BRISTOL: No matter. My scamps are all at the bottom of the sea with Neptune or Poseidon. Tick, tock went the clock, click, click went their bones. I held vigil while they held saltwater.
BLAKE: A lonely occupation.
BRISTOL: “Love seeketh not itself to please.”
BLAKE: “So sung a little Clod of Clay.” But surely there was one who loved you true?
BRISTOL: Kilter Atlas.
BLAKE: Exquisite?
BRISTOL: Oh yes. You had to look at him aslant or hurt your eyes. But the tighter I held him—
BLAKE: —the quicker he slipped away? So sung a little Clod of Clay.
BRISTOL: You already said that.
BLAKE: I’m a poet, repetition dogs me.
BRISTOL: My father is alive and I . . . I want him to stay a prince in my mind.
BLAKE: Perhaps he is. Or perhaps this very meat in this cage is your father. How can one ever truly know? Still, you are your father’s daughter, so I will tell you where he resides.
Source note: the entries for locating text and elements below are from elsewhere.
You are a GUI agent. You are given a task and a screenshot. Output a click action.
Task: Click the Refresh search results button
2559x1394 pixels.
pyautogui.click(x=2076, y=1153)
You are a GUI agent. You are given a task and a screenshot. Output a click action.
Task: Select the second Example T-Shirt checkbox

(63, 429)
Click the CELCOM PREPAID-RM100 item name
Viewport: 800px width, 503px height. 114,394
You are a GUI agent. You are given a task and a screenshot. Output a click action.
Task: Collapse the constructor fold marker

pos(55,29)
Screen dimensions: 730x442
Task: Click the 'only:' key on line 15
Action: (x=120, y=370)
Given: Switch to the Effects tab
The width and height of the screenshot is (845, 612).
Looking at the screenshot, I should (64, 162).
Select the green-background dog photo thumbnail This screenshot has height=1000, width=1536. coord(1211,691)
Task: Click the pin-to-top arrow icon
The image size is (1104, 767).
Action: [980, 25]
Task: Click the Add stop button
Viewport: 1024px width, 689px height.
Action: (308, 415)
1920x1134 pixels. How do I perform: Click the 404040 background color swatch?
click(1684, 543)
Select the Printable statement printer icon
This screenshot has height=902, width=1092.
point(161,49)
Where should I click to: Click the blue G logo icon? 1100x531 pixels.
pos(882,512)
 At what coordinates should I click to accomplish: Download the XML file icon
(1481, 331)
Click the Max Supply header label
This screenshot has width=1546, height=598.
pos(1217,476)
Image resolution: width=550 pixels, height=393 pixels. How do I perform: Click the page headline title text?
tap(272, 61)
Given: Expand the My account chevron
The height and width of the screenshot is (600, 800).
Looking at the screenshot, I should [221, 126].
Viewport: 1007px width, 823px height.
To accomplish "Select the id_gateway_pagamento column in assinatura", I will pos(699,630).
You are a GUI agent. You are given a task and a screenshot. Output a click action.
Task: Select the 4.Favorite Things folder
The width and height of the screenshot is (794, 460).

BRISTOL: But how could you know that?
BLAKE (Shrugs): How could I know the life of a chimney sweep when I’ve never been up a chimney?
(Bristol considers this.)
There are seven miles of dock on this coast.
(Bristol despairs.)
BRISTOL: Oh . . .
BLAKE: The little pinkie has fallen off. I can feel it missing. Put it in your pocket: it will point your way. The only ones still hung and gibbeted on these docks are rebels, so it’s a rebel’s bone. Go on. Pick the finger up.
(Bristol hesitates, then gingerly picks up what she thinks is the pinkie.)
No. That’s the winky.
(Bristol drops it.)
I pray he used it well.
(Bristol sees the finger and picks it up.)
You’ll feel when you’re close by its tremble.
(The body is now still. Blake’s spirit is gone, as though it had never been there. Then Bristol goes.)